Hundreds of people, including GAA President Larry McCarthy, attended Requiem Mass for Mr Finnegan at his parish church of Christ the Redeemer in Lagmore in west Belfast.
Mr Finnegan, who was diagnosed with Motor Neurone Disease (MND) in 2012, died in the Royal Victoria Hospital on Saturday. He was 48.
Well-wishers lined streets around the church and gathered in the grounds to pay their respects, amid ongoing Covid restrictions.
Healthcare staff and members of St Paul's GAA held a guard of honour as Mr Finnegan's coffin, draped in a St Paul's jersey, was carried into the church.
Former Sinn Féin president Gerry Adams, Fr Gary Donegan, director of The Passionist Peace and Reconciliation Office in Belfast, and former Dublin football manager Jim Gavin were among mourners.
In his homily, Fr Brian McCann said Mr Finnegan had remained "hope-filled" despite his diagnosis and had raised £300,000 through the charity he founded, deterMND.
He spoke of Mr Finnegan's love for his wife Alison, his son Conall, daughter Ava, parents and siblings.
The Finnegans were married for 23 years.
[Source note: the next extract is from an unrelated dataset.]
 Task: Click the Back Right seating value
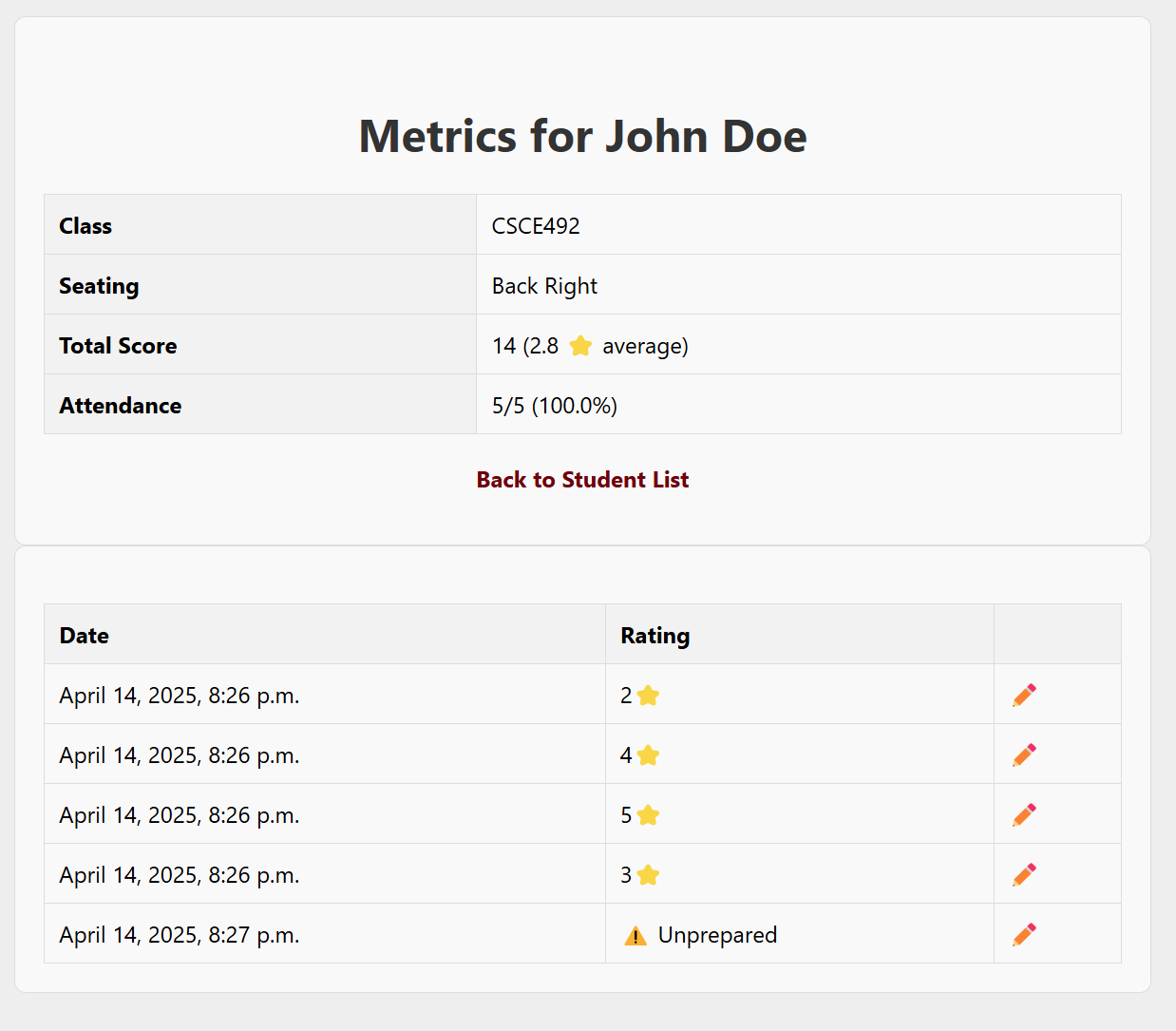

They first met in 1992 at Lámh Dhearg CLG in Hannahstown, west Belfast.
Fr McCann told Mrs Finnegan: "Your heart obviously breaks today."
"We pray that the Lord may console you, not just today but in the days ahead," he said.
He said Mr Finnegan's children were "very proud" of their father "as he was very proud of you".
"Today you have many memories of your father's love for you," he said.
"As you know he was totally focused on you and your mother."
Fr McCann noted the "very warm and complimentary adulations" Mr Finnegan had received in media reports following his death.
He said Mr McCarthy's presence at the Mass highlighted Mr Finnegan's commitment to the GAA.
Offertory gifts included a football and a hurl.
Fr McCann said Mr Finnegan had a strong faith and regularly attended Mass.
"First and foremost Anto was a man of faith," he said.
He highlighted Mr Finnegan's Camino pilgrimage in 2017.
The west Belfast man completed 90 miles of the gruelling Camino Frances - the most popular pilgrimage route of the Camino de Santiago - travelling in a specially-adapted wheelchair through difficult terrain.
He said Mr Finnegan "had a particular devotion to St Anthony... and visited many shrines dedicated to St Anthony".
Mr Finnegan's family wept and embraced each other following the noon Mass.
He was later laid to rest in Milltown Cemetery.